Duas mulheres que se conheceram em um convento e, inicialmente, não se deram bem, hoje são casadas. A história de Francília Costa e Luiza Silvério foi contada à BBC News Brasil. Elas entraram na vida religiosa por volta dos 20 anos, mas acabaram saindo por motivos de saúde mental.
Luiza lembra com humor da primeira impressão que teve de Fran. “Caramba, que freirinha metida, que freirinha nojenta!”, diz. O sentimento foi mútuo. Fran também não gostou de Luiza. “Sabe quando você não vai com a cara da pessoa? Tipo, sem motivo algum?”, conta.

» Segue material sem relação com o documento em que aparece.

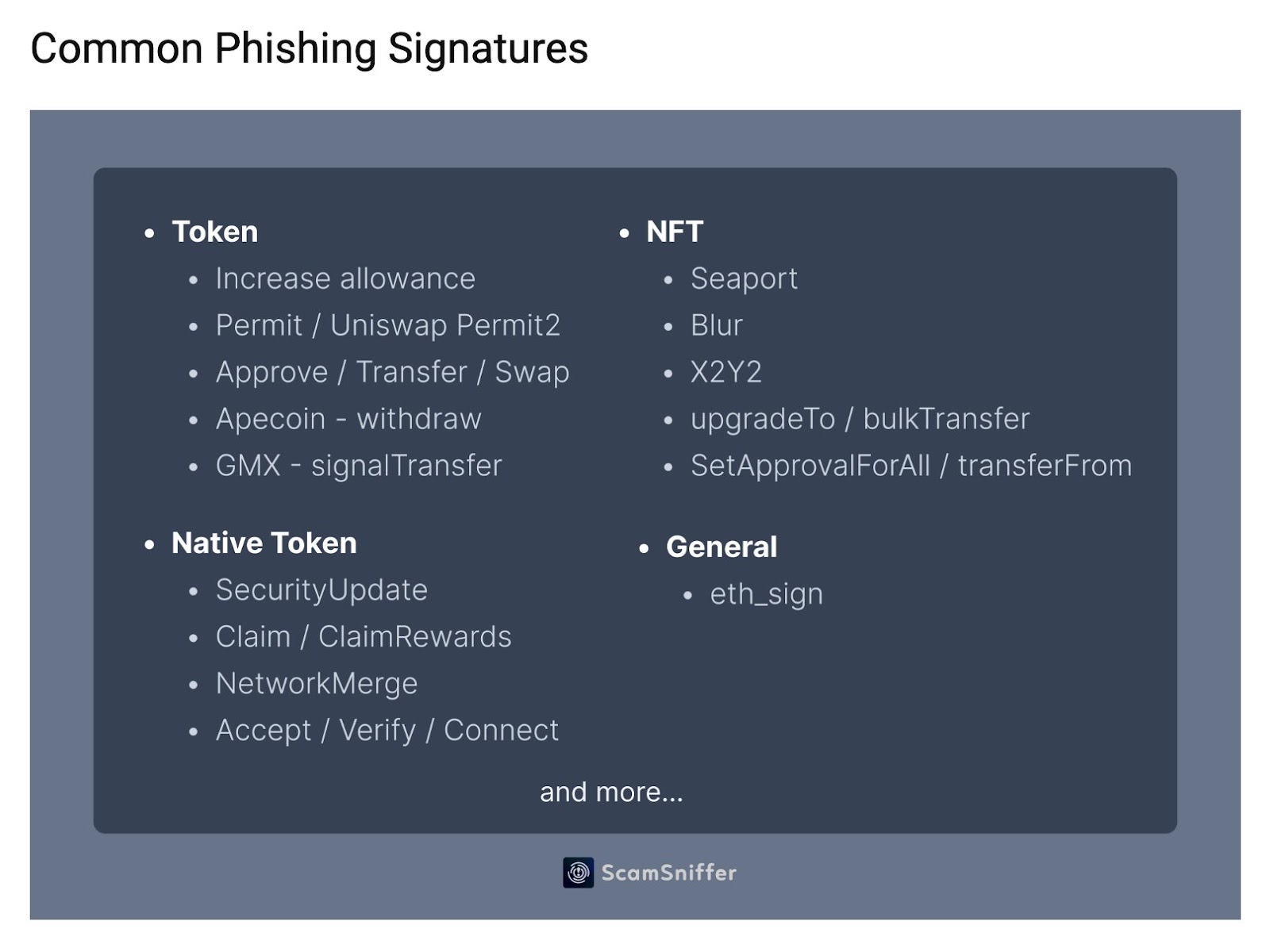
Task: Select the Seaport list item
Action: click(x=744, y=278)
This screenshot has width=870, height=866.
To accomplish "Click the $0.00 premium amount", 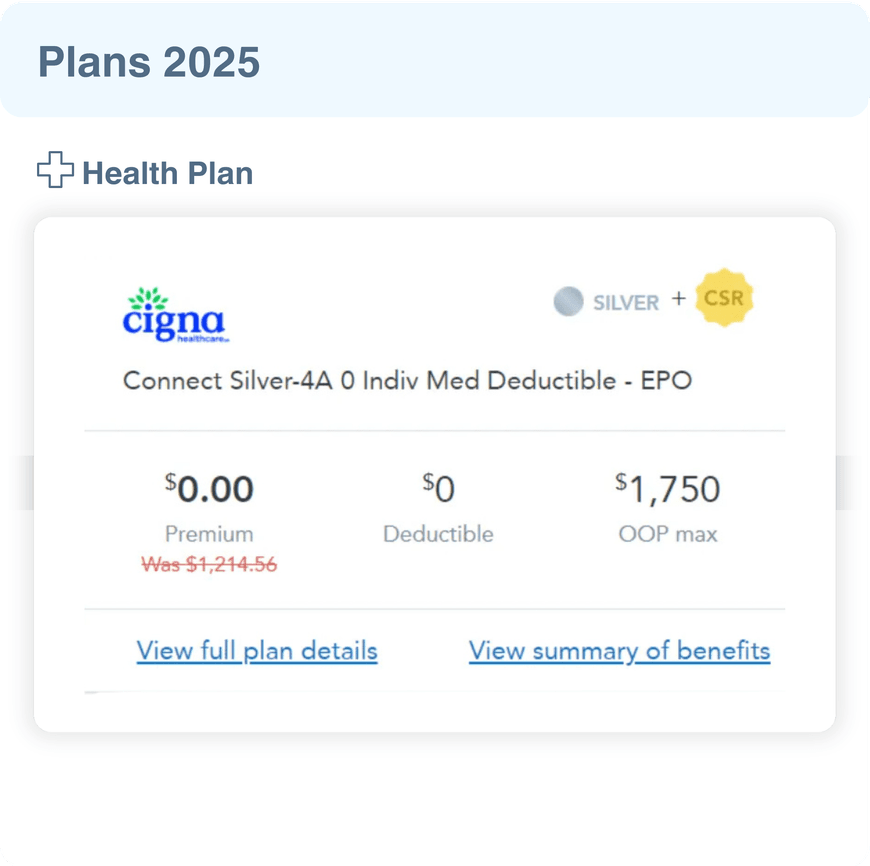I will pyautogui.click(x=209, y=489).
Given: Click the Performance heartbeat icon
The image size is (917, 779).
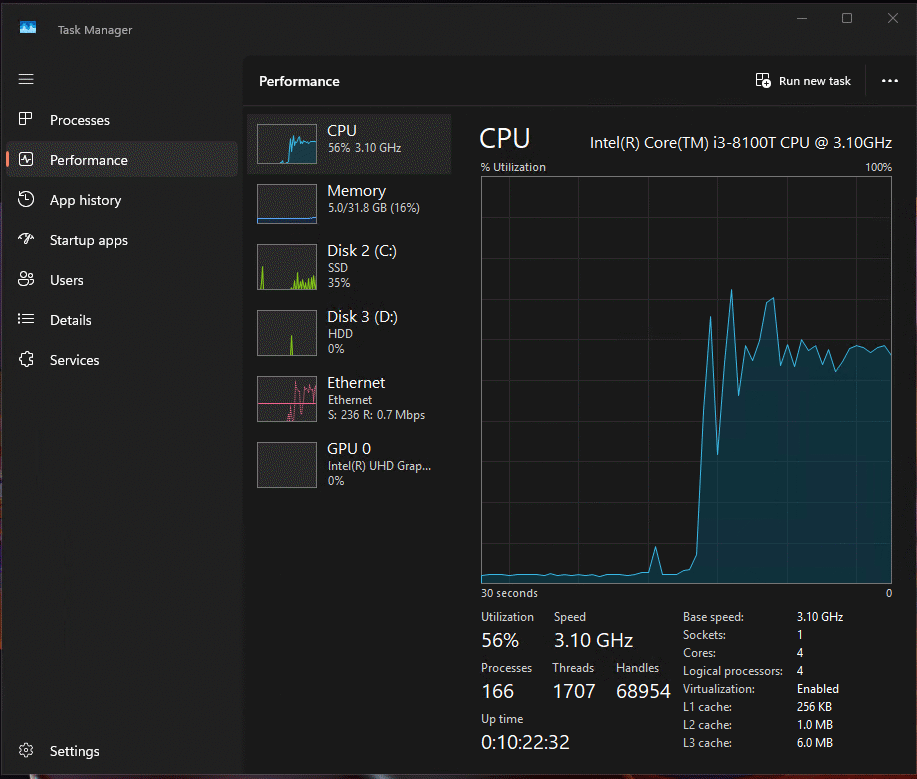Looking at the screenshot, I should click(x=27, y=160).
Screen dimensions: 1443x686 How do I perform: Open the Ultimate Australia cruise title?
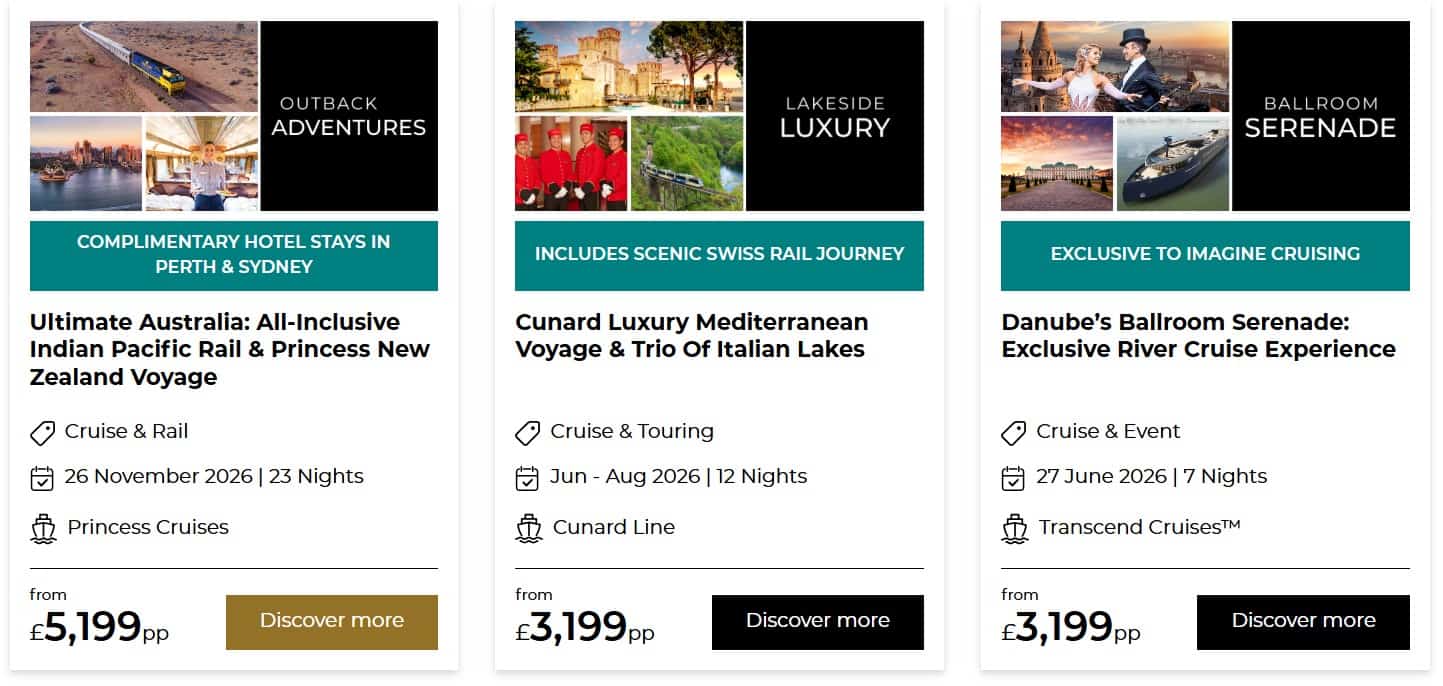pos(230,349)
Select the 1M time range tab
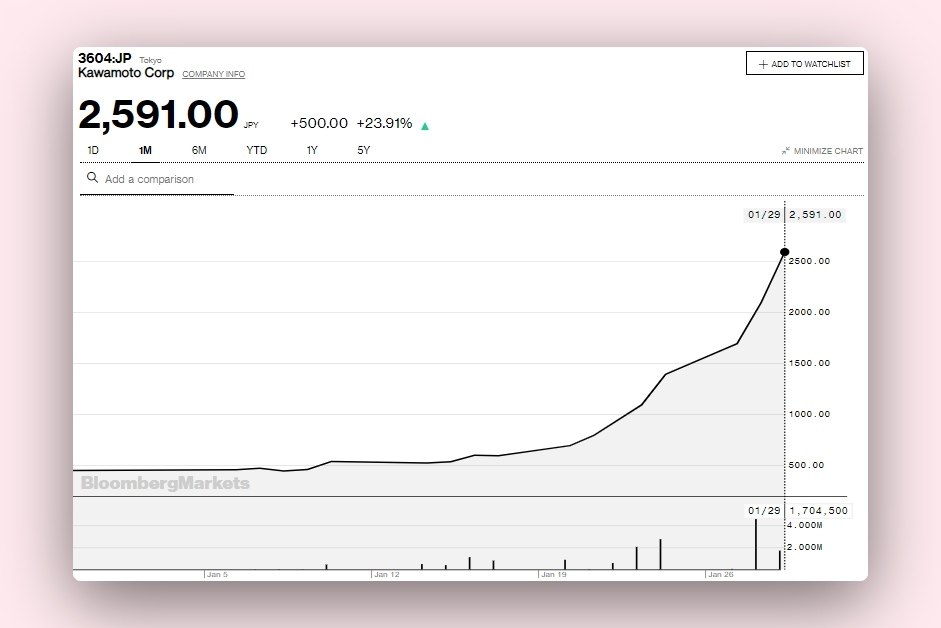941x628 pixels. point(145,150)
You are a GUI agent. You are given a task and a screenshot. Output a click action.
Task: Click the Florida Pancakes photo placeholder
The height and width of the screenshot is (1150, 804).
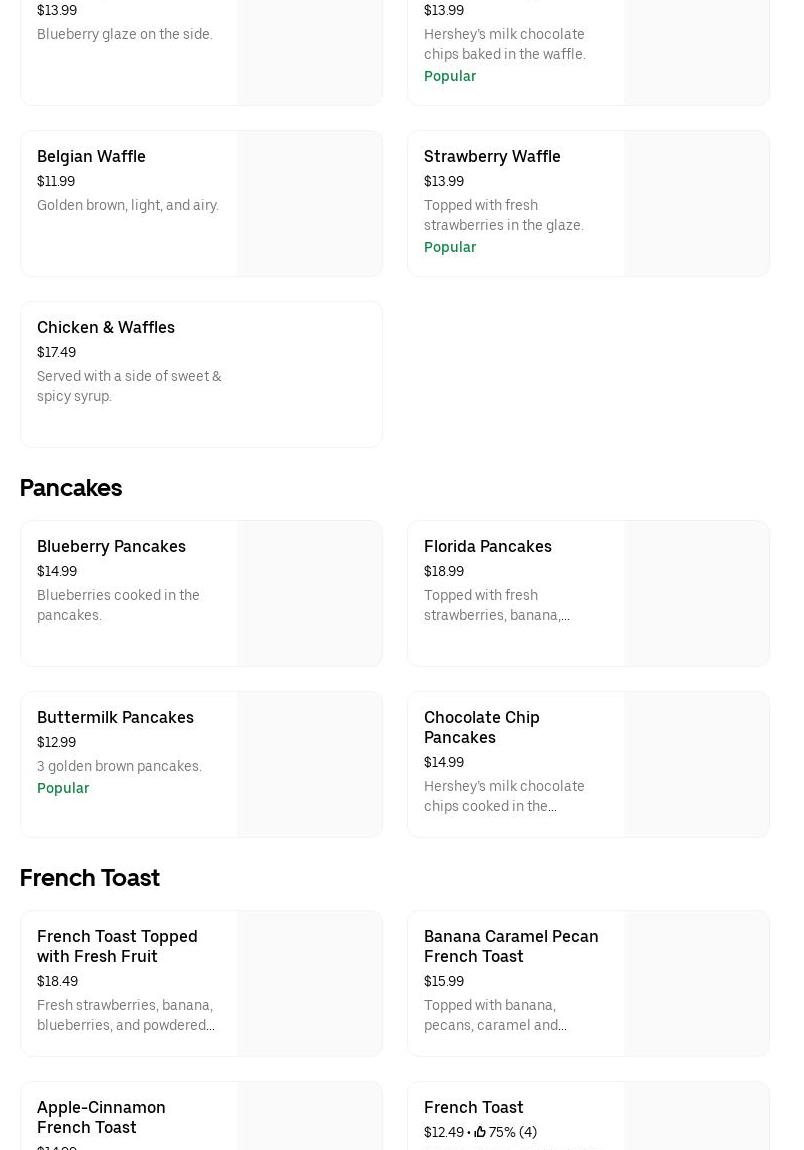(696, 594)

As duas entraram no convento por motivos parecidos. Luiza sentia um “vazio” na adolescência em Minas Gerais e um chamado para uma missão. Fran foi criada por avós religiosos no Piauí e também sentia que tinha uma missão religiosa. Com o tempo, a antipatia passou e nasceu uma amizade.
A saída do convento veio por questões de saúde mental. Luiza perdeu a avó e começou a ter crises de ansiedade, sendo diagnosticada com depressão. Ela decidiu sair para cuidar de si. Fran, durante a pandemia, foi diagnosticada com síndrome do pânico. Em terapia, passou a questionar a rotina no convento. “A vida religiosa é uma vida muito linda, mas você precisa ter saúde física e mental”, diz Fran.
Fran tinha medo de sair do convento. Foi conversando com Luiza que criou coragem. “A Luiza também precisou cuidar da saúde mental dela. E quando ela decidiu sair, foi para mim um choque”, conta.
Depois de saírem, enfrentaram problemas práticos. Fran precisou comprar roupas novas. As duas tinham dúvidas sobre conseguir emprego ou fazer faculdade. Para pagar o aluguel, resolveram dividir um apartamento como amigas. Foi nessa época que a amizade virou amor.
Fran tomou a iniciativa depois de assistir a uma comédia romântica, “Amor em Verona”, em que os protagonistas começam se odiando e depois se apaixonam. O sentimento era mútuo, e a amizade virou namoro e depois casamento.
Ambas seguem sendo católicas praticantes. Elas dizem que o senso de missão que as levou ao convento agora está nas redes sociais, onde compartilham o cotidiano e a trajetória. Elas recebem perguntas de cristãos com questões sobre sexualidade e de pessoas LGBT que têm medo de se aproximar da fé.
Hoje, são microempreendedoras. Luiza atua no ramo imobiliário e Fran trabalha com marketing digital.
Luiza faz questão de corrigir uma interpretação comum sobre a história delas. Ela nega que a saída do convento foi uma forma de viver uma sexualidade oprimida. “Na época a gente estava focada na questão de servir a Deus, de seguir mesmo os passos que Ele traçou”, afirma. Antes de entrar no convento, ambas se enxergavam como bissexuais, mas isso não influenciou a decisão. “Eu não queria me relacionar com ninguém. Queria realmente viver o celibato”, diz Luiza.